In response to Iran’s attack on Israel on April 13, the Indian Ministry of External Affairs prompted Israeli citizens must register with the Indian embassy and “restrict movement to a minimum.” This warning belies the reality that new workers have far less understanding of the security situation than long-time Palestinian workers or Thai immigrants who have been in Israel for decades.
Paul and his friends were not even informed that their farm was within the closed military zone from which the residents of Margaliot were evacuated in mid-October. “This is my first time coming to Israel,” Paul said. “(I didn’t know) where the firing and the war took place.”
However, the scale of exploitation of migrant workers may soon become even worse. Fewer than 3,000 new agricultural workers have arrived since November. Ronen said an additional 8,000 to 12,000 workers are needed to bring the farm back to full capacity. Another agreement has already been signed to bring 10,000 Sri Lankan workers to Israel in the coming months. More Barragans are likely to follow.
Moving away from the Palestinian workforce would also have serious security implications. Before October 7, the income of Palestinian workers in Israel accounted for about 20% of the Palestinian Authority’s GDP. In recent months, Israeli internal security officials have called on Palestinian workers in the West Bank to return to Israel, warning that the increasingly dire economic situation in the West Bank would lead to further instability and violence. But right-wing ministers in the Israeli government have refused to lift the ban, saying they need to move away from Palestinian workers at all costs.

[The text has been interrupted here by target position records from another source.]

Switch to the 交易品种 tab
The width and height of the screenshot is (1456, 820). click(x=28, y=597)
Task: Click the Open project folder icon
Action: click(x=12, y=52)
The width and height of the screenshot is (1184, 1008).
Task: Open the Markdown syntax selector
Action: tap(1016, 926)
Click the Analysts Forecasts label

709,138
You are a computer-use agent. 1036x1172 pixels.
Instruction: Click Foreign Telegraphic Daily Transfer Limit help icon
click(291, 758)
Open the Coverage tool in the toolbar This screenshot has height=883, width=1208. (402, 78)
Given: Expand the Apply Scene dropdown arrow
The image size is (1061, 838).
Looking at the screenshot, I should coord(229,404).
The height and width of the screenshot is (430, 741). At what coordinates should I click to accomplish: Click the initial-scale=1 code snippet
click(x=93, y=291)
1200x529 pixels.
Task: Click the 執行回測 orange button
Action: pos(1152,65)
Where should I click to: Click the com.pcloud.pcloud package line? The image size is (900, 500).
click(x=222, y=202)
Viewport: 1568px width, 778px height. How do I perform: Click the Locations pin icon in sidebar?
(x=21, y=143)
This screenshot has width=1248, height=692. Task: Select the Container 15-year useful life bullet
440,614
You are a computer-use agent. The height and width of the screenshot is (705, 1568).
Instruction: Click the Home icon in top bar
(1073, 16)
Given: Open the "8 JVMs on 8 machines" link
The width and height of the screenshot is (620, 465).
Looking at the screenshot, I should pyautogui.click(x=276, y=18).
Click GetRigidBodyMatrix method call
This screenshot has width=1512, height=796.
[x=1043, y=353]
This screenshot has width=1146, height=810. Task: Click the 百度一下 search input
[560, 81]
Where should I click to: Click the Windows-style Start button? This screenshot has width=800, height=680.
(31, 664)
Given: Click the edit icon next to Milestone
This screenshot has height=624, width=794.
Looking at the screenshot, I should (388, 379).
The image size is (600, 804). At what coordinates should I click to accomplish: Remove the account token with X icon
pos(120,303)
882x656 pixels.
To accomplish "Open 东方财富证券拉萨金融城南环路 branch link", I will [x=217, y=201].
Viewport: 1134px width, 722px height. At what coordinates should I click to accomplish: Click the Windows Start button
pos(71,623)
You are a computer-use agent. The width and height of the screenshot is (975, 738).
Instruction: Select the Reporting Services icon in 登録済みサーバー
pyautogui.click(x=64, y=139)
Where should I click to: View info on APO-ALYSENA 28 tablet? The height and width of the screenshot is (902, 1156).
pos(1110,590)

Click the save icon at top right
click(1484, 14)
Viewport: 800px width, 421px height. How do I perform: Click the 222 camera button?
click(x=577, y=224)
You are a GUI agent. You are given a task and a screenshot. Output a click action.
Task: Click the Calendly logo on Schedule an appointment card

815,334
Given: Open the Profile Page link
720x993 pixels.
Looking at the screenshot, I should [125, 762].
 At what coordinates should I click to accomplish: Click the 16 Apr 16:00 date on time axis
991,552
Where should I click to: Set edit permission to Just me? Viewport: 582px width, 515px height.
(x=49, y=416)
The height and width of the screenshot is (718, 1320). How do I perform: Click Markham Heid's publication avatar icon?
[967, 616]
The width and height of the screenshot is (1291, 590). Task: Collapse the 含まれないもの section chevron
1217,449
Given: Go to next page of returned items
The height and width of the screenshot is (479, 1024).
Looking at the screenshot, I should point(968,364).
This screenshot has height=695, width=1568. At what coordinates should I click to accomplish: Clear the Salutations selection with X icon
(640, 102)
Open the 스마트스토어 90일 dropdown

For workers, their salaries far exceed the meager sums they could earn in their home countries. For Odedara, there is still much work to be done. Although his current job is a significant improvement over his previous employment, his salary is still below the terms of his contract and there is the issue of recouping the missing wages. Odedara “is going to find a solution,” Bharat said. “He wants to stay here, but he wants to be in good shape. He can’t stay like this.”
In any case, after October, seven waves of new immigrants will remain in Israel until 2029. This means that for at least the next five years, many Palestinian agricultural workers will not have jobs to return to, even if the ban on Palestinian labor is lifted.
The only certainty seems to be that Israel must continue to look beyond its own citizens for labor. “Israel has long relied on non-national agricultural labor, whether Palestinian or non-Palestinian,” Kemp said. “This structural dependence is not going away.”